I am continuing my work started in this fellowship in a few different research avenues. First, I am pursuing funding to expand my statistical shape modeling work to characterize ankle osteoarthritis. Secondly, I established a collaboration with Dr. Karen Kruger to continue investigating in-vivo foot and ankle kinematics with fluoroscopy imaging techniques for a multi-site study. I look forward to continuing with the positive research momentum and establishing a strong foot and ankle orthopaedic biomechanics research program at the University of Utah.
In your spare time, what do you do for fun?
I love enjoying the outdoors with my amazing partner and our dogs.

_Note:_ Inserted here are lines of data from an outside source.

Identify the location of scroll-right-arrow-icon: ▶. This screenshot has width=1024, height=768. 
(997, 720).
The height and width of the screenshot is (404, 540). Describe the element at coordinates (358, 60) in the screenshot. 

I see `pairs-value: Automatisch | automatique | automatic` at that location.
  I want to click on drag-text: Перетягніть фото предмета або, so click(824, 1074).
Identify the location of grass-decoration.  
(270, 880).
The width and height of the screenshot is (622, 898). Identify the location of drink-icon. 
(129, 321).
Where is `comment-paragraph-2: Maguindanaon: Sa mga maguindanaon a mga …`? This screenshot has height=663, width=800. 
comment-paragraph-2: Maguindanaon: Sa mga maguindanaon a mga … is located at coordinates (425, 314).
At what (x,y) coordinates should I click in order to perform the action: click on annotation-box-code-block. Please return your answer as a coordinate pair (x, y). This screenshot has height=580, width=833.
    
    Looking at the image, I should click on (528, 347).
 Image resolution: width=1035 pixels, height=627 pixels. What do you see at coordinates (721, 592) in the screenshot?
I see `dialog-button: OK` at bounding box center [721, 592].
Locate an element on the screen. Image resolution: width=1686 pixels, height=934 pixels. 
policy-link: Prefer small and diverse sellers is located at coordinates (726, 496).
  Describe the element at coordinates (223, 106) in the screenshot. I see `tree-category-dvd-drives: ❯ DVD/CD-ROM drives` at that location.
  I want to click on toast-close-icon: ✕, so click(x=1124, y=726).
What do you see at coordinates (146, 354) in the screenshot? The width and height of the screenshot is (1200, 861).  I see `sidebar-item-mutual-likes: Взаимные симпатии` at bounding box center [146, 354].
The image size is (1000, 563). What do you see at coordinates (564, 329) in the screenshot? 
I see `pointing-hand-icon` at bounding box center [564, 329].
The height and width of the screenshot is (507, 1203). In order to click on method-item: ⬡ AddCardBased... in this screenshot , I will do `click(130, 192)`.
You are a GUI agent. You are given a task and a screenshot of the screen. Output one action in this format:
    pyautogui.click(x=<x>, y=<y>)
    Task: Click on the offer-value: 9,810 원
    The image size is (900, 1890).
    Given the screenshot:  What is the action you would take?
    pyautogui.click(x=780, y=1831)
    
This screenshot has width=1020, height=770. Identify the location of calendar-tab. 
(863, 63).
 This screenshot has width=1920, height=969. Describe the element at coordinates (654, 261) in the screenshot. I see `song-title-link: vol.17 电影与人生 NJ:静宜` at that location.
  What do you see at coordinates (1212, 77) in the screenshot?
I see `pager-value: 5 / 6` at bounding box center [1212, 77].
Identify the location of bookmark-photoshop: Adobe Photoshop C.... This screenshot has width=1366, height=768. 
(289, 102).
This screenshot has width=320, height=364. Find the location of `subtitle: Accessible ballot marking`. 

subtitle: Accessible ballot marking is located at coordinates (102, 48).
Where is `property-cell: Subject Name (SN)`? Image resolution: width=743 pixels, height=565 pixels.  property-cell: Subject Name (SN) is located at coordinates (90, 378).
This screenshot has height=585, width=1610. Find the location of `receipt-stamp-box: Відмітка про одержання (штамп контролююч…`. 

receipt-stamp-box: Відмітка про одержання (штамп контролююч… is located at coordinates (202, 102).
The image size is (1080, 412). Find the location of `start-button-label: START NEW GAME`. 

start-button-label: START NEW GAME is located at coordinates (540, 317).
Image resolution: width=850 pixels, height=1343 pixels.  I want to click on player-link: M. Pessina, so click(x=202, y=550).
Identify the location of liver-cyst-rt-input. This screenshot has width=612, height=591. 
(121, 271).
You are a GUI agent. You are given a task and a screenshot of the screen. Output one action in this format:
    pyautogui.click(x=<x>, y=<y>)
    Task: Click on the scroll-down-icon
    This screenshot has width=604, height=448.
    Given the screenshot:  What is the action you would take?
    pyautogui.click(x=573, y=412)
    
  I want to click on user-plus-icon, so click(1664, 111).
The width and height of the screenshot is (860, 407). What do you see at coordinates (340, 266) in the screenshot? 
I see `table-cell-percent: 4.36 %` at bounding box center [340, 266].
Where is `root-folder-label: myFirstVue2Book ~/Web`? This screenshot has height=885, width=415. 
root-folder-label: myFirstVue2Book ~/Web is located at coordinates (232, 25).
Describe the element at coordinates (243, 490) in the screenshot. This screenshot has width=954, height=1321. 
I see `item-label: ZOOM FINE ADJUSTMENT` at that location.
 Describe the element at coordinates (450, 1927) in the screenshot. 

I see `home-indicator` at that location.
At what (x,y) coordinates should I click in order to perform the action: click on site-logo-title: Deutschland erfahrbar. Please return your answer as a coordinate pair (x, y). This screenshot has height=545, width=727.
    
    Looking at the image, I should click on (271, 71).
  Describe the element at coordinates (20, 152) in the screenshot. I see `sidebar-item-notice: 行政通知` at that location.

He and I can often be found mountain biking, hiking, rock climbing and skiing in the mountains of Utah.
What was the last book you read for fun? Would you recommend it?
I last read “The Slow Professor: Challenging the Culture of Speed in the Academy” by Maggie Berg and Barbara K. Seeber. I would highly recommend it for any academic at any phase in their career because it provides a refreshing manifesto-like perspective that is often overlooked and not discussed about the rat-race of higher education.